The petroleum complex traded in a choppy fashion to settle mixed with crude and gasoline registering modest gains while ULSD showed losses on economic concerns and a pick-up in refining activity. The complex continues to look to China and the US for direction on demand trends with the lowering of some Chinese interest rates and further weakness in the US equity markets helping to keep concern over economic prospects in focus. In addition, reports of increased sales of Russian oil into China, displacing Iranian crude, was also a background consideration. The appearance that Russian availability is holding up better than forecast this month combined with ideas that a full embargo of Russian oil by Europe might not occur in favor of the placement of retaliatory tariffs also helped undermine sentiment and limit buying interest.

Comments by Russian Deputy Prime Minister Novak indicating that Moscow would send any oil rejected by European countries to Asia and other regions might become more of a talking point on availability. He indicated yesterday that their production had fallen by 1 mb/d in April but had increased by 200-300 tb/d in May with higher volumes expected in June. Although we are skeptical of the specifics, Chinese import levels of Russian crude have increased dramatically. Reports suggest that exports of Urals crude tripled in April as refiners take advantage of large discounts. The increases, due to attractive discounts, have also been noted in other countries such as the UAE and India, which to some extent helped alleviate the pressure on Russia from sanctions by major Western powers. The increasing Chinese reliance on Russia for crude supplies has come at the expense of the Iranians as oil in floating storage in Asia has risen sharply. Although talks between Russia and Iran are underway on how to evade sanctions, the financial pressure is building on Iran, which might encourage more intense discussions with the West over lifting sanctions.

Although fears persist over global supply availability and low inventories, it appears that uncertainty over China’s economy along with demand destruction, particularly in Europe, might ease these concerns for now and limit movement above 115 in July crude, while support is still likely on sharp pullbacks to the 102-104 level.

Natural Gas

Prices retrenched over the last two sessions as the July contract tested the 8 dollar level both days but managed to reject that area, settling with a loss of 22 cents today at 8.178. Yesterday’s storage report showed a build of 89 bcf, which was slightly above estimates.  The market rallied after the release but gave back most of those gains by last nights reopen.

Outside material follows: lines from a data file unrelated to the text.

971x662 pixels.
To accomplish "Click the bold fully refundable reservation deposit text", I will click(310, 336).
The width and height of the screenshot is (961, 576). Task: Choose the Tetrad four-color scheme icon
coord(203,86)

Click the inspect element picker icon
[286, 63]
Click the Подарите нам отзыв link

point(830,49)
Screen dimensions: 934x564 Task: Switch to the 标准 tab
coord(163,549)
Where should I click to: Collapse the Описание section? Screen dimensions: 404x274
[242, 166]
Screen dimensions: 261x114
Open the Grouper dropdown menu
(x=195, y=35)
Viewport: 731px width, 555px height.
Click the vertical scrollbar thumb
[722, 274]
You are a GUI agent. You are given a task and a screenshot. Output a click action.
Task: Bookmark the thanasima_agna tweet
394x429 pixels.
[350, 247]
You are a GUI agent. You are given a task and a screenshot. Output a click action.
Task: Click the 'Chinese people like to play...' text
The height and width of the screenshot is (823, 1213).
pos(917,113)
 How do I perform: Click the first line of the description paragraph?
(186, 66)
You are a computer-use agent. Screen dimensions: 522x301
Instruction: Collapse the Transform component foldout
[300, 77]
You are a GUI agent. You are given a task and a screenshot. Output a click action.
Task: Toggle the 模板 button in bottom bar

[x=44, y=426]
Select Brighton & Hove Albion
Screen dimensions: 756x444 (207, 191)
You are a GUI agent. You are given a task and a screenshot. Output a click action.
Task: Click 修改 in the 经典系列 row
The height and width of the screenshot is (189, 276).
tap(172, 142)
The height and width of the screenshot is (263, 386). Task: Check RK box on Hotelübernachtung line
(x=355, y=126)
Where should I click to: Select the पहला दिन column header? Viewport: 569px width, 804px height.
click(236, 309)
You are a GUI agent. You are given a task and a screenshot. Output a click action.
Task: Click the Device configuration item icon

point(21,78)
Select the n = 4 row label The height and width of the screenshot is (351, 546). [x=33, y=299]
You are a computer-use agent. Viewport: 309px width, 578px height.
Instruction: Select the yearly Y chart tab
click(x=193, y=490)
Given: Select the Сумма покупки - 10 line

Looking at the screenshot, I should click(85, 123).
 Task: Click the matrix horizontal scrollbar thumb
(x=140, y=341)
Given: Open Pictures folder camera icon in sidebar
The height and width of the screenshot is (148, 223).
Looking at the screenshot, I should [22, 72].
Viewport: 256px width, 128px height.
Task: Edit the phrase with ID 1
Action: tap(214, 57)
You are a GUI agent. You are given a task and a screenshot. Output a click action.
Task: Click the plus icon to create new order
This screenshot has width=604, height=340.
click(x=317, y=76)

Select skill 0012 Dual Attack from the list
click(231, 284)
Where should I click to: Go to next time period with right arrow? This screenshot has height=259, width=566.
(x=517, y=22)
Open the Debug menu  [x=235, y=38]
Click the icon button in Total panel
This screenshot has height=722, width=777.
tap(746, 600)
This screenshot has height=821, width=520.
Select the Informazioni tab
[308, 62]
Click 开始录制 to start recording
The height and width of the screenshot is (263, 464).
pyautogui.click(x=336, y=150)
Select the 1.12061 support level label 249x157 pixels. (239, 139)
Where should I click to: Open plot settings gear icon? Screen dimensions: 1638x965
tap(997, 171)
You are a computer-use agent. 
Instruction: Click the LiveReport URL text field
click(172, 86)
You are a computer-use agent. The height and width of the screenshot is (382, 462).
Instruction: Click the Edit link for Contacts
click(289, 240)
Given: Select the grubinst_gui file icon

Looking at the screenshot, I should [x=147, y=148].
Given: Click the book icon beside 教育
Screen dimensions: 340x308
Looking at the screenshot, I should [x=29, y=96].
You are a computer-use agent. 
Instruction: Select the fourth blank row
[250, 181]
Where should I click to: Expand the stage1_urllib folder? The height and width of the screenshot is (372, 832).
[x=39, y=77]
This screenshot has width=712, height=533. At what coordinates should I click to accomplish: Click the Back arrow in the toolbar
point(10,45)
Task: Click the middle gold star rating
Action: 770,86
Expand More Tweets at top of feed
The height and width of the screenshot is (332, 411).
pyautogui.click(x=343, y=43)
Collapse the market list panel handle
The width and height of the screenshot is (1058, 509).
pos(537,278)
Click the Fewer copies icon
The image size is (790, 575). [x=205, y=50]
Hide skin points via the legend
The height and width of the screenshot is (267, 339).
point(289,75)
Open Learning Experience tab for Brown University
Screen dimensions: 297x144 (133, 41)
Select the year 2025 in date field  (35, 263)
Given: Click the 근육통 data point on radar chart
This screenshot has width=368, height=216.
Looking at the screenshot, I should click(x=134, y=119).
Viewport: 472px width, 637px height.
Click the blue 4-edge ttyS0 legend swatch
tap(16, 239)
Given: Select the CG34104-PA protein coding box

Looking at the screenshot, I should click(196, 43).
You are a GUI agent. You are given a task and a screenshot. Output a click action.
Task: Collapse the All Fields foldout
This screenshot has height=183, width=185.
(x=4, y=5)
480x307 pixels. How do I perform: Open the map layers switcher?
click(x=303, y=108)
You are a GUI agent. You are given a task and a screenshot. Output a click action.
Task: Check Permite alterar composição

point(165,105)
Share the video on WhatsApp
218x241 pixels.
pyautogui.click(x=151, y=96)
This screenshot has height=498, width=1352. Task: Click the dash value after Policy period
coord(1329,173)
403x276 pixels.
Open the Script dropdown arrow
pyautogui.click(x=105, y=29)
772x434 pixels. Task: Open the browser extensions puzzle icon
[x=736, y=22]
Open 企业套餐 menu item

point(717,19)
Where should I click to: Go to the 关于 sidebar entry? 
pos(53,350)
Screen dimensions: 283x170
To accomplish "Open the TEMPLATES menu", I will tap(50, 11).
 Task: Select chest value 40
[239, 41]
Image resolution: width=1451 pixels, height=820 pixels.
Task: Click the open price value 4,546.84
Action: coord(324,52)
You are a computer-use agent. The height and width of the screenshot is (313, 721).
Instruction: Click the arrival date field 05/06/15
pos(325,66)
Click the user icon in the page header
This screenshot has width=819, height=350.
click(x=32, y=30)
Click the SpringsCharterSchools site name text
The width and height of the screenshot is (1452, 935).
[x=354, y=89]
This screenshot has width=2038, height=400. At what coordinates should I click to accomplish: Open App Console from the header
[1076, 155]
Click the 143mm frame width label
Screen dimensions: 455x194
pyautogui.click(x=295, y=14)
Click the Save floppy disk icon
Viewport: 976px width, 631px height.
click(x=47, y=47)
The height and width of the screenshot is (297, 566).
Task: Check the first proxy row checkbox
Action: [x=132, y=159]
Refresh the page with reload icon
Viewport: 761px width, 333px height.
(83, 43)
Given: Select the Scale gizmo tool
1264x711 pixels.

Downward revisions to temperatures in the 15 day forecasts along with an uptick in production above 95 bcf added pressure to the end of week profit taking dip. the Baker Hughes rig count showed a gain of 13 oil and 1 gas rig. This supported the existing expectations for crude production to steadily increase and the associated gas that goes along with it. Despite the fundamental negatives th market managed to push higher late in the session. LNG flows played into the support, steadily returning from maintenance to revisit the 13 bcf/d level. The path of least resistance continues to be higher, with initial resistance just above 8.60 basis July that likely doesn’t reign in a test of the highs near 9.00.  Substantial support remains at the 8 dollar level on a settlement basis, but a push below there could lead to rapid declines similar to what we saw early in the month.

The authors of this piece do not currently maintain positions in the commodities mentioned within this report.

Charts Courtesy of DTN Prophet X, EIA, Reuters

 

Learn more about Stephen Platt here

Learn more about Mike McElroy here

Futures and options trading involve significant risk of loss and may not be suitable for everyone.  Therefore, carefully consider whether such trading is suitable for you in light of your financial condition.  The information and comments contained herein is provided by ADMIS and in no way should be construed to be information provided by ADM.  The author of this report did not have a financial interest in any of the contracts discussed in this report at the time the report was prepared.  The information provided is designed to assist in your analysis and evaluation of the futures and options markets.  However, any decisions you may make to buy, sell or hold a futures or options position on such research are entirely your own and not in any way deemed to be endorsed by or attributed to ADMIS. Copyright ADM Investor Services, Inc.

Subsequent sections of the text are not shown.